Two Locality Pay Proposals, Life After the Data Breach, D.C.-Area Salaries and More
A weekly roundup of pay and benefits news.
Federal employees (and anyone else who is interested) have one week left to comment on an Obama administration proposal that would result in a pay bump for 102,000 civilians in 13 metropolitan areas. The proposal would take those 13 cities out of the “rest of the United States” category for locality pay and grant them their own rates.
Regions with unique rates tend to do better than those lumped together in the catchall category. Employees in the “rest of U.S.” received a 14.16 percent bump on top of their annual base salaries in 2015, while those in the specific areas received between 15 percent and 35 percent bumps.
It seems hard to argue with a plan that would increase pay for so many. But there are some open questions, and this line from the proposed rule might interest those already in cities with their own rates: “Implementing higher locality pay rates in the 13 new locality pay areas could … result in relatively lower pay increases for employees in existing locality pay areas than they would otherwise receive.”
Comments are due by July 1, and can be submitted through Regulations.gov or by email to pay-leave-policy@opm.gov with “RIN 3206-AM88” in the subject line.

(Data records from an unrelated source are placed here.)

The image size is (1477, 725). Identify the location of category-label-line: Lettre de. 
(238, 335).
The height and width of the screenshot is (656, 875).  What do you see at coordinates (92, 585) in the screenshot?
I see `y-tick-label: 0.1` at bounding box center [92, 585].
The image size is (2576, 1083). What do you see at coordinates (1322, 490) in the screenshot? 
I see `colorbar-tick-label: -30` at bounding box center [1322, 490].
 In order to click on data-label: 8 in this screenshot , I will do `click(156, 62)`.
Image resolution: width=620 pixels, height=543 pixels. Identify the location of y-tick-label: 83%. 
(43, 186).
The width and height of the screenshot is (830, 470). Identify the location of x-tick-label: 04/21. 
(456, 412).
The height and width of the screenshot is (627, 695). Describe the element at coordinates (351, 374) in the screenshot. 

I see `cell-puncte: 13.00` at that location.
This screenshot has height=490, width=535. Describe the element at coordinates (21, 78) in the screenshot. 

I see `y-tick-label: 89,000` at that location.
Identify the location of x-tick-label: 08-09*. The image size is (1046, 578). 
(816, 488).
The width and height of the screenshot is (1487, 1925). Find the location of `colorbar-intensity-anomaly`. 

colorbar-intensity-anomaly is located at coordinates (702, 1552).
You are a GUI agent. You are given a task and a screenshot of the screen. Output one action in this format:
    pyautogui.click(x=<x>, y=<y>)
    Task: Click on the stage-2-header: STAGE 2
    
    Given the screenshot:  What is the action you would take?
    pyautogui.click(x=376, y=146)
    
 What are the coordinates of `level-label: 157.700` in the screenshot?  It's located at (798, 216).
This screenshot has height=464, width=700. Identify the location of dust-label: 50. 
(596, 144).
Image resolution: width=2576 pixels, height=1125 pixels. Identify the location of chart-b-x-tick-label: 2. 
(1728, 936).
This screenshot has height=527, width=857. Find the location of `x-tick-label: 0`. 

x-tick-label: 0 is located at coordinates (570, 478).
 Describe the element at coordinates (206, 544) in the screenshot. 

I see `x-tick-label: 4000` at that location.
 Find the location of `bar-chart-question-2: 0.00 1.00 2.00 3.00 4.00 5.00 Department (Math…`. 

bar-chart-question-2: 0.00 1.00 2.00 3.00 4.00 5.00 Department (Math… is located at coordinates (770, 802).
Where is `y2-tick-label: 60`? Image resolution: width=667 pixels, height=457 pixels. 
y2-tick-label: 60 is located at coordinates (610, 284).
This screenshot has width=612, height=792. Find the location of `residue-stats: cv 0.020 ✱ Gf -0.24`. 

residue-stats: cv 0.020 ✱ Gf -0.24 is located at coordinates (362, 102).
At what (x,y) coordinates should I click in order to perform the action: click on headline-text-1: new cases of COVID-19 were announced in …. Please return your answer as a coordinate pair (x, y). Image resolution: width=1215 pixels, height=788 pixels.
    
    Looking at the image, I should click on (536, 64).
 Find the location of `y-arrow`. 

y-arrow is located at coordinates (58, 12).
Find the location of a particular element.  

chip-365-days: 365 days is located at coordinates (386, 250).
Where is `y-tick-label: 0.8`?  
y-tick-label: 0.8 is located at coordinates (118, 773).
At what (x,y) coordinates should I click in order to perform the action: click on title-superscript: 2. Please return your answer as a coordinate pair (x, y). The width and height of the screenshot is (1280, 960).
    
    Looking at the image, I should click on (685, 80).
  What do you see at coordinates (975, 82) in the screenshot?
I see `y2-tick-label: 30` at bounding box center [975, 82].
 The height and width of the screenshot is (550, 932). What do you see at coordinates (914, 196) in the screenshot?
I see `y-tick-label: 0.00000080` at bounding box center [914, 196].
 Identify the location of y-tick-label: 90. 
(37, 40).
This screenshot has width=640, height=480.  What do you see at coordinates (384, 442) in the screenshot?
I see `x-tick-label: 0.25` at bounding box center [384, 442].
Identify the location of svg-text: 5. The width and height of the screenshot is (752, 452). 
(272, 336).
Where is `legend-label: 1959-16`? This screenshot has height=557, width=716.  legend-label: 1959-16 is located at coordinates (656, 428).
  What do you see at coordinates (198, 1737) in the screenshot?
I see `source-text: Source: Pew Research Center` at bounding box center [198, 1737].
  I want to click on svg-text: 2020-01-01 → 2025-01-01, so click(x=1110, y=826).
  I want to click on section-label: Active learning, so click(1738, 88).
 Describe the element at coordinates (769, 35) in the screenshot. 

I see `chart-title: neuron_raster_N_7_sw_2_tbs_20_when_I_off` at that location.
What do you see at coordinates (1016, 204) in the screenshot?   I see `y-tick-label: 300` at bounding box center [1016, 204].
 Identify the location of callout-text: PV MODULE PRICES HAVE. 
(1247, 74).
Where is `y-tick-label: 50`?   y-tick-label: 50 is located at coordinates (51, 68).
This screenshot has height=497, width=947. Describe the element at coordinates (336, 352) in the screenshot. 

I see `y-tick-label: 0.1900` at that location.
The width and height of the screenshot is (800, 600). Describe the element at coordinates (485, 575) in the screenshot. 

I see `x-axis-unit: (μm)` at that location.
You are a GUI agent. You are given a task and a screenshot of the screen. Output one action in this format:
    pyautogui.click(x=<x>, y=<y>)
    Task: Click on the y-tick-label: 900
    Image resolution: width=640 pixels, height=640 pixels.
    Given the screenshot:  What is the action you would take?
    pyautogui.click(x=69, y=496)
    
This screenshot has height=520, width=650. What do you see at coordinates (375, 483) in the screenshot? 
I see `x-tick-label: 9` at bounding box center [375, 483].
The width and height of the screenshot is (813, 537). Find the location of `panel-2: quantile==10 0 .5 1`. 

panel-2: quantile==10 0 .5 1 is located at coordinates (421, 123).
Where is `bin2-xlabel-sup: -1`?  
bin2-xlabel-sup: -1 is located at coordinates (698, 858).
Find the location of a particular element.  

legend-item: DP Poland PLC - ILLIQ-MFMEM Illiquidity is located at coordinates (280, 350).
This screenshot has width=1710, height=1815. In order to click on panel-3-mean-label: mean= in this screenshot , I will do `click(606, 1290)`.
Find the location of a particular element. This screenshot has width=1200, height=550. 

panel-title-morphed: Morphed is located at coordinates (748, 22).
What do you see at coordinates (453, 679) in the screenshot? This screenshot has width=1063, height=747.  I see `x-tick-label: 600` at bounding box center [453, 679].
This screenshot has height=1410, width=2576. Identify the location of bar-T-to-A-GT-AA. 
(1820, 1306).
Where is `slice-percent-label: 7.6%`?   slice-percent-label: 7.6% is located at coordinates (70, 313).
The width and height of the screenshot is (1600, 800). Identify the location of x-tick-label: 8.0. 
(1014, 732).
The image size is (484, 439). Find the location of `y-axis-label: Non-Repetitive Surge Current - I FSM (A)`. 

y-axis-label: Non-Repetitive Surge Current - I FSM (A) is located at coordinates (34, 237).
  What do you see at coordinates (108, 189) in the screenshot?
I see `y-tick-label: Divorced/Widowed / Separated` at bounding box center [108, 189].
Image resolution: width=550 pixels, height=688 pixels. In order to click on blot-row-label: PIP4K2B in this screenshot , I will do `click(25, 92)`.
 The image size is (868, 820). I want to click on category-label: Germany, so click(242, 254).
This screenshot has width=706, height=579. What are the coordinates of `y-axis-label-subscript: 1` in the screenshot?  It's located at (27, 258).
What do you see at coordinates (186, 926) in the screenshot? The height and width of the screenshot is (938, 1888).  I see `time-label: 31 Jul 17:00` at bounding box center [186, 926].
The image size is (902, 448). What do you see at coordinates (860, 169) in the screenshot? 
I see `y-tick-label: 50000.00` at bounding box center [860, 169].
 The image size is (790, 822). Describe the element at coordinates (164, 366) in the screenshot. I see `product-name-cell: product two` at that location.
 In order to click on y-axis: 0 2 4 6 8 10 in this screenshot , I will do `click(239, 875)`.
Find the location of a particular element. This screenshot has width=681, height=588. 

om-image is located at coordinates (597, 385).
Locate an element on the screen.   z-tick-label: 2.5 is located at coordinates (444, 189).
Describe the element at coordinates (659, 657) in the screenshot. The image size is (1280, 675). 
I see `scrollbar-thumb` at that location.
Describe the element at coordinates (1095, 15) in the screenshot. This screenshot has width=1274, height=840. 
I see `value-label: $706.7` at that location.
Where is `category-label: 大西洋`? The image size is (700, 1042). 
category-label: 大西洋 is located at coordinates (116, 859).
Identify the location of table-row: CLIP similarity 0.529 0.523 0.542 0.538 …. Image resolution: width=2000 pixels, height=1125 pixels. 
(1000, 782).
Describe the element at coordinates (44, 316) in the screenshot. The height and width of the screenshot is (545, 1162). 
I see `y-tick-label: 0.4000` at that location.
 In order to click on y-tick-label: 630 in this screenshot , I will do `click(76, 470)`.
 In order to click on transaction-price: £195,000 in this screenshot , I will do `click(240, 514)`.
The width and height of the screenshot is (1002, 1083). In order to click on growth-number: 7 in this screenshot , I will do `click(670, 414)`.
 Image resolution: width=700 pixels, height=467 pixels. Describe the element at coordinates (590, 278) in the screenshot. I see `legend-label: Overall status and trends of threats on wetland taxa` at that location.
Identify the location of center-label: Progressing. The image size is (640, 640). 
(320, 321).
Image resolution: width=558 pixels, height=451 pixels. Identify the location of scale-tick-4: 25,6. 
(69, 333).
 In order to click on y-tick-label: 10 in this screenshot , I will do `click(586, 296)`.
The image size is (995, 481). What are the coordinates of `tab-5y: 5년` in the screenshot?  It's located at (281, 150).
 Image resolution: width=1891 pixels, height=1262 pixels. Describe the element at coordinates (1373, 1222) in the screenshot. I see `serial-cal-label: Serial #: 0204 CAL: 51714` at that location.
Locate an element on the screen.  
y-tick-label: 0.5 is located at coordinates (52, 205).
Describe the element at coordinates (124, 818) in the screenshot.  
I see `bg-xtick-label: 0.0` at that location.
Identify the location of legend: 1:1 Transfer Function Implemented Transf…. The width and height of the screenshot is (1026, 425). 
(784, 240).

Meanwhile, Rep. Chris Smith, R-N.J., is attempting to address a smaller issue related to locality pay. Smith introduced the Joint Base Pay Parity Act (H.R. 2790) to fix a disparity that cropped up in 2009 when Fort Dix, McGuire Air Force Base and Lakehurst Naval Engineering station merged into a joint military installation. Civilian workers at Lakehurst earned higher salaries or hourly wages because they were part of the New York pay area, while those at Fort Dix and McGuire earned the lower Philadelphia area rate. The disparity was fixed for salaried workers, but not for wage scale employees.
Smith’s bill would eliminate the gap for all civilian employees at military installations that have been merged or reorganized. Employees at the reconfigured installations would all receive the same locality pay, equivalent to the highest of the rates available anywhere on the installation.
Joint Base McGuire-Dix-Lakehurst “is one installation, and the men and women who work there are part of one workforce,” Smith said in a Jan. 10 speech on the House floor, according to a Burlington County Times article on the issue. “It is time to fix this outdated policy, and I’m hopeful you’ll work with me to bring fairness to the roughly 20 percent of the workforce who do not receive equally earned pay.”
The bill was introduced June 16 and has been referred to the House Oversight and Government Reform Committee.
Other pay and benefits news this week centered on safeguarding the compensation federal employees have already earned, in the wake of the Office of Personnel Management’s massive data breach. Federal employee unions are lobbying OPM to expand the 18 months of credit monitoring and identity theft protection it is offering those affected by the breach.
The employee groups said lifetime credit monitoring is appropriate, since – as the American Federation of Government Employees put it -- “the breach may have been affecting [employees] for a full year before being disclosed by OPM and will potentially affect them throughout their lives.” Unions also requested retroactive coverage for any losses related to the breach, and wanted to ensure that credit scores would not be used as the only criteria for denying or revoking security clearances.
Republican presidential contender Jeb Bush weighed in on the breach as well, joining a growing chorus of politicians on both sides of the aisle in calling for OPM Director Katherine Archuleta to resign. "You have a political hack—you have the national political director of the Obama reelection campaign as the head of this," Bush said on Bill Bennett's "Morning in America" radio program, referring to Archuleta. "And just as has been the case across the board when we have this sheer incompetence or scandalous behavior, there's no accountability. No one ever seems—no one seems to be fired. If I was president of the United States, that person would be fired."
Bush had another interesting theory on federal pay recently. Last week, he blamed high housing prices in Washington, D.C., on high salaries paid to federal workers. Statistics compiled recently by George Mason University’s Center for Regional Analysis shed a bit more light on those salaries. The average federal worker in the capital area earned 3.6 percent more in 2014 than in 2013, the study found, and the average D.C. fed’s salary in 2014 was $103,238. That compares to $66,287 in the private sector.